Somehow, Piper was gentle. In this cruel world, she hadn’t been beaten down, embittered. Not even with the proof that goodness was not rewarded. It was only coveted by men like Stone, destroyed by men like me.

That wasn’t what captivated me about her, though. It was the fire that burned through that gentleness. She wasn’t weak. That defiant tilt of her chin, the way she overcame her fear of me. The confidence of her gait as she tore through unforgiving woods. Her sense of direction in a place that almost turned me around. Her chopping fucking wood.

I stared at my blood staining a tree that had likely been standing longer than I’d been alive, in woods that were older than our civilized country.

Civilized.

That’s something I wasn’t. Something I’d never be. A demon in a suit, masquerading as a human but not quite pulling it off.

We were different species. I needed to remind myself of that.

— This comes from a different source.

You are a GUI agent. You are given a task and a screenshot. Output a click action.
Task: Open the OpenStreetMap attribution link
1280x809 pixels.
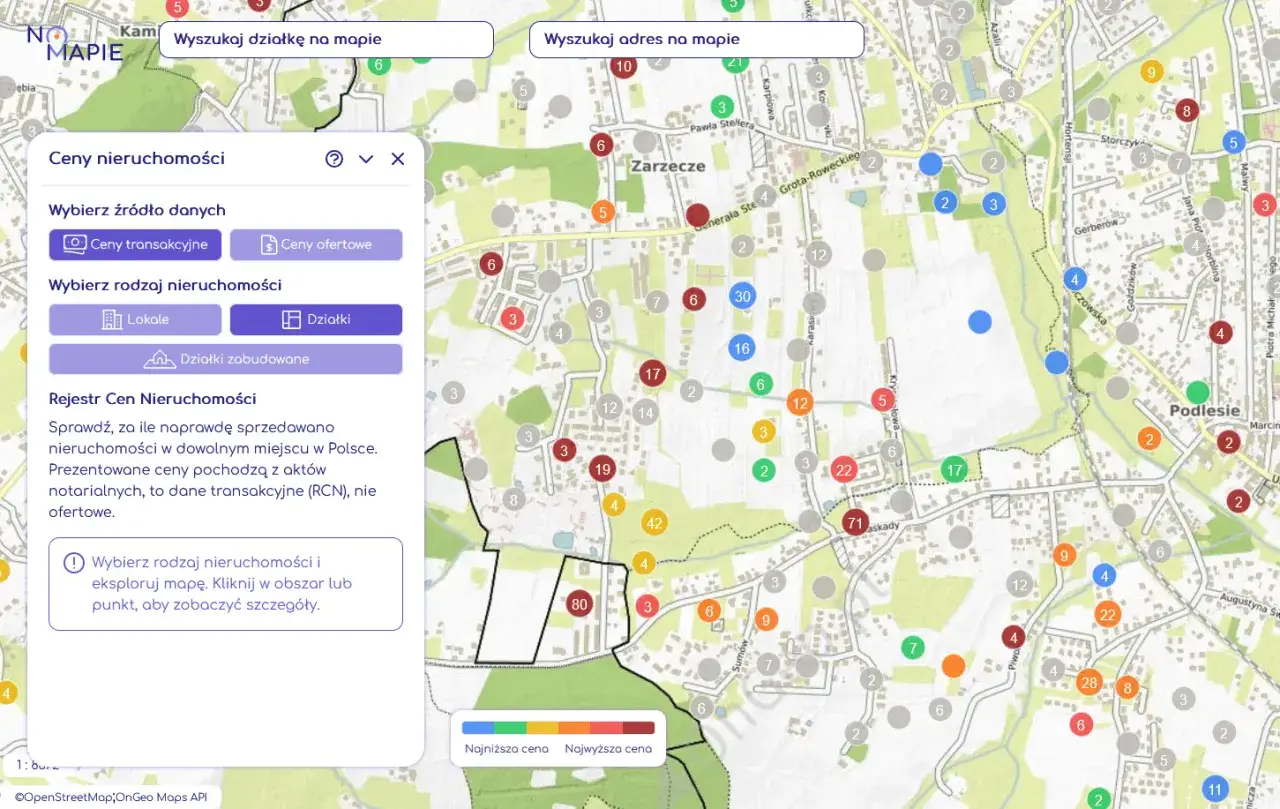coord(62,797)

I did not deserve an ounce of pleasure or happiness the prospect of her promised.

And she did not deserve the lifetime of ruin I promised.

Then again, her life was already ruined with or without me.

Piper

The temperature was impressive, given how remote the cabin was, but even the scalding-hot shower couldn’t cure me, couldn’t chase away the chill nesting in my neurons. I’d investigated the hot water source—a large propane tank slightly removed from the house. I wanted to ask Knox about the plumbing, the running water. My guess would be some kind of gravity fed system from a nearby creek, or maybe a well. But no way was I making conversation with Knox after what happened.

It was selfish of me to take such a long and hot shower since the propane would eventually run out. But I didn’t give a shit about Knox’s hot showers. I probably should’ve at the very least thought about future me needing showers, but I wasn’t able to think practically right then.

I’d scrubbed myself raw, as if I could get the power of his gaze off my skin. It wasn’t on my skin, though; it was imprinted in my cells.

Despite the warmth of the shower, the body heat generated from the run and the rapidly warming spring morning, my teeth chattered.

I’d put on a long-sleeved shirt, a cardigan and leggings, trying to let my hair air dry outside in the sun while again nibbling on an apple and some bread.

My body was crying out for coffee, but a half-desperate search of the cupboards showed there was none to be had.

That further solidified my theory that Knox was some kind of robot or vampire. There was no way he could be human if he didn’t operate on caffeine. Especially considering the lack of sleep he’d had. And I assumed chasing, kidnapping and terrifying people took up a lot of energy.

Drugs, then, if he was indeed human. It had to be stimulants. I’d seen behind the curtain, discovering that many successful people were on some kind of drug to keep them up, to get them up, to bring them down.